Le condanne degli errori e delle empietà dovute "al progresso, al liberalismo e alla società moderna" di Pio IX nel Sillabo (1864), furono recepite e volgarizzate per la nostra terra trentina, dal Vescovo e Principe di Trento Benedetto Riccabona (1861-1879), che in quegli anni emanò delle lettere Pastorali precise al proposito. "E a me tocca di avvisarvi a vegliare e stare in guardia perché gli uomini perversi seminatori di errore e non lungi da noi, sono sorti già e oggi più che mai ferve la loro persecuzione contro la Chiesa di Gesù Cristo… l’aria pestinenziale purtroppo s’insinua nelle nostre province e non lascia immuni le nostre montagne".
Il primo richiamo forte è per il rispetto del principio di autorità: il Principe-Vescovo ribadisce che "ogni autorità religiosa,ma anche civile viene da Dio", per cui chi resiste alla potestà, resiste all’ordinazione di Dio: "Quello che debbo altamente proclamare è che qualunque siasi la forma onde l’autorità si riveste, quella autorità è sempre una partecipazione della divina autorità… non men dovuta l’obbedienza alle civili autorità, perocché esse sono costituite da Dio".
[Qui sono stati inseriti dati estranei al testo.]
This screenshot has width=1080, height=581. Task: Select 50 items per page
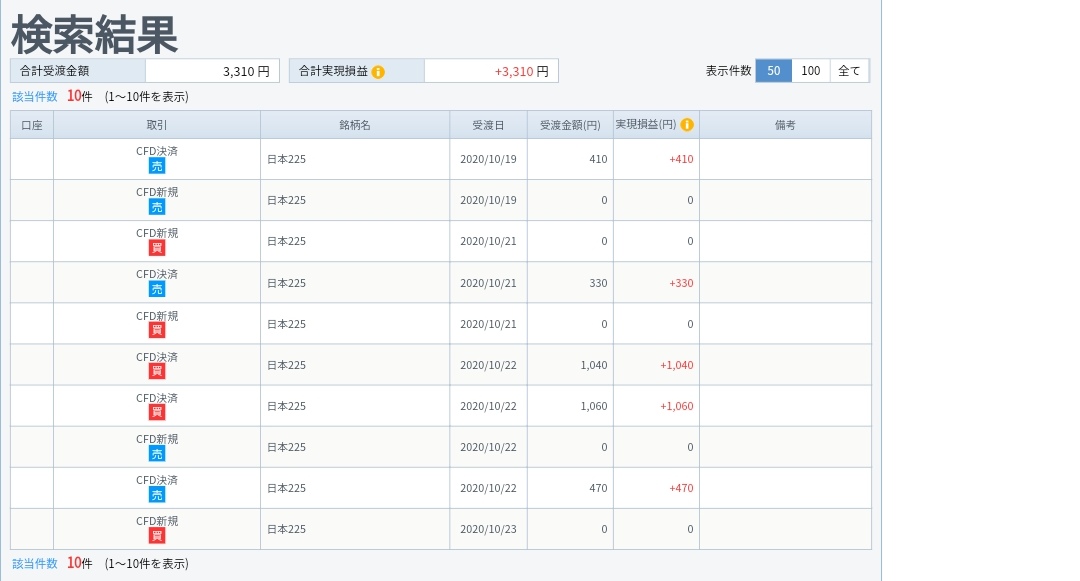[x=774, y=71]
Per questo si deve ad esse obbedienza ed "umile sommissione"; l’autorità legittima deriva da Dio e non dal popolo, non dalla "sovranità illimitata dei popoli… Non sono le moltitudini, non è la pretesa opinione pubblica la regola per un cristiano: questa regola è la Cattedra di Pietro, è il Tribunale infallibile della Chiesa", al quale ogni buon cristiano deve sottostare con umiltà e sommissione.
Un secondo punto riguarda l’infallibilità del magistero della Chiesa, dogma proclamato dal Concilio Vaticano I°. Il magistero della Chiesa non è soggetto ad errore; ha sempre l’assistenza di Gesù Cristo per insegnare la verità. "Non deve accomodare il suo parlare e i suoi atti al preteso suffragio e al talento delle moltitudini fuorviate. Stranezza enorme, qual di chi dicesse che al fine di mantenere unita la greggia al pastore, deve il pastore farsi condur dalla greggia, anziché guidarla egli stesso fuor dei pericoli".
Il consenso popolare, le regole democratiche non fanno parte dei princìpi del magistero infallibile della Chiesa. Il potere della maggioranza e il suffragio popolare possono traviare dalla retta via. "Pietro e il Collegio Apostolico a lui unito avranno sempre l’assistenza di Gesù Cristo per insegnar, senza pericolo d’inganno, la verità… Roma locuta est, causa finita est.".
Inoltre si ribadisce che non vi può essere salvezza se non nell’obbedire a quello che la Chiesa cattolica comanda; se gli uomini fossere privi del suo aiuto non potrebbero mai giungere a salvamento. "Non vi è salvezza se non nel sentire quel che sente la cattolica Chiesa… Tutte le pratiche religiose che altri frequenta, tutte anche le virtù di cui si può far pompa, senza l’unione colla Cattedra di Pietro, senza la sommessione ai Pastori della S. Chiesa, sono un orpello con cui qualche infelice può illudere sé ed altri, ma non sono mezzi che bastino all’eterna salvezza". Nulla salus extra Ecclesia!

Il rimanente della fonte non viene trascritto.